Item 20. Indemnification of Directors and Officers

   Sections 55-8-50 through 55-8-58 of the North Carolina Business Corporation
Act contain specific provisions relating to indemnification of directors and
officers of North Carolina corporations. In general, such sections provide
that: (i) a corporation must indemnify a director or officer who is wholly
successful in his defense of a proceeding to which he is a party because of his
status as such, unless limited by the articles of incorporation, and (ii) a
corporation may indemnify a director or officer if he is not wholly successful
in such defense if it is determined as provided by statute that the director or
officer meets a certain standard of conduct, except that when a director or
officer is liable to the corporation or is adjudged liable on the basis that
personal benefit was improperly received by him, the corporation may not
indemnify him. A director or officer of a corporation who is a party to a
proceeding may also apply to a court for indemnification, and the court may
order indemnification under certain circumstances set forth in statute. A
corporation may, in its articles of incorporation or bylaws or by contract or
resolution of the board of directors, provide indemnification in addition to
that provided by statute, subject to certain conditions.

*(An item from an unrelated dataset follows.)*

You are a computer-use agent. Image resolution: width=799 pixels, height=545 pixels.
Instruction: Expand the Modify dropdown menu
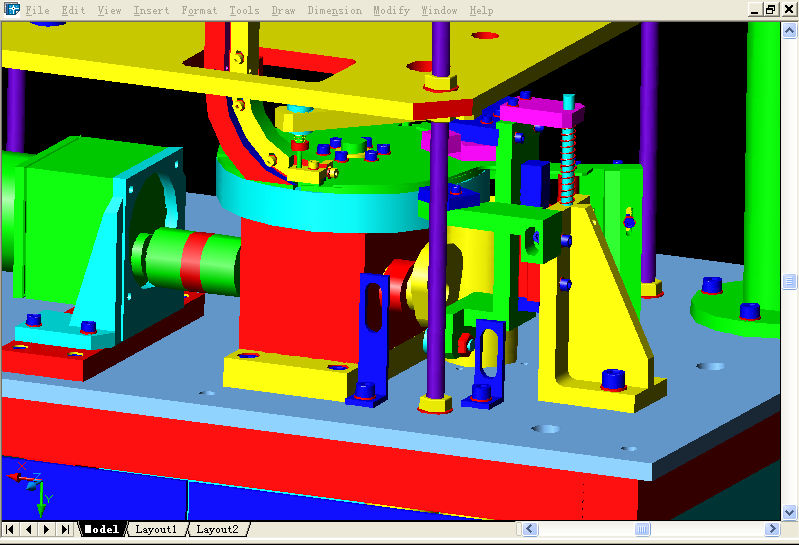click(x=391, y=11)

   The registrant's bylaws provide for the indemnification of any director or
officer of the registrant against liabilities and litigation expenses arising
out of his status as such, excluding: (i) any liabilities or litigation
expenses relating to activities that were at the time taken known or believed
by such person to be clearly in conflict with the best interest of the
registrant and (ii) that portion of any liabilities or litigation expenses with
respect to which such person is entitled to receive payment under any insurance
policy.

   The registrant's articles of incorporation provide for the elimination of
the personal liability of each director of the registrant to the fullest extent
permitted by law.

   The registrant maintains directors' and officers' liability insurance that,
in general, insures: (i) the registrant's directors and officers against loss
by reason of any of their wrongful acts and (ii) the registrant against loss
arising from claims against the directors and officers by reason of their
wrongful acts, all subject to the terms and conditions contained in the policy.

   Certain rules of the Federal Deposit Insurance Corporation limit the ability
of certain depository institutions, their subsidiaries and their affiliated
depository institution holding companies to indemnify affiliated parties,
including institution directors. In general, subject to the ability to purchase
directors and officers liability insurance and to advance professional expenses
under certain circumstances, the rules prohibit such institutions from
indemnifying a director for certain costs incurred with regard to an
administrative or enforcement action commenced by any federal banking agency
that results in a final order or settlement pursuant to which the director is
assessed a civil money penalty, removed from office, prohibited from
participating in the affairs of an insured depository institution or required
to cease and desist from or take an affirmative action described in Section
8(b) of the Federal Deposit Insurance Act (12 U.S.C. (S) 1818(b)).

                                      II-1
<PAGE>

Item 21. Exhibits and Financial Statement Schedules

   (a) The following documents are filed as exhibits to this registration
statement on Form S-4:

<TABLE>
<CAPTION>
 Exhibit No. Description
 ----------- -----------
 <C>         <S>
  2          Agreement and Plan of Reorganization dated as of July 26, 2000,
             between BB&T Corporation and FCNB Corp (included as Appendix A to
             the Proxy Statement/Prospectus)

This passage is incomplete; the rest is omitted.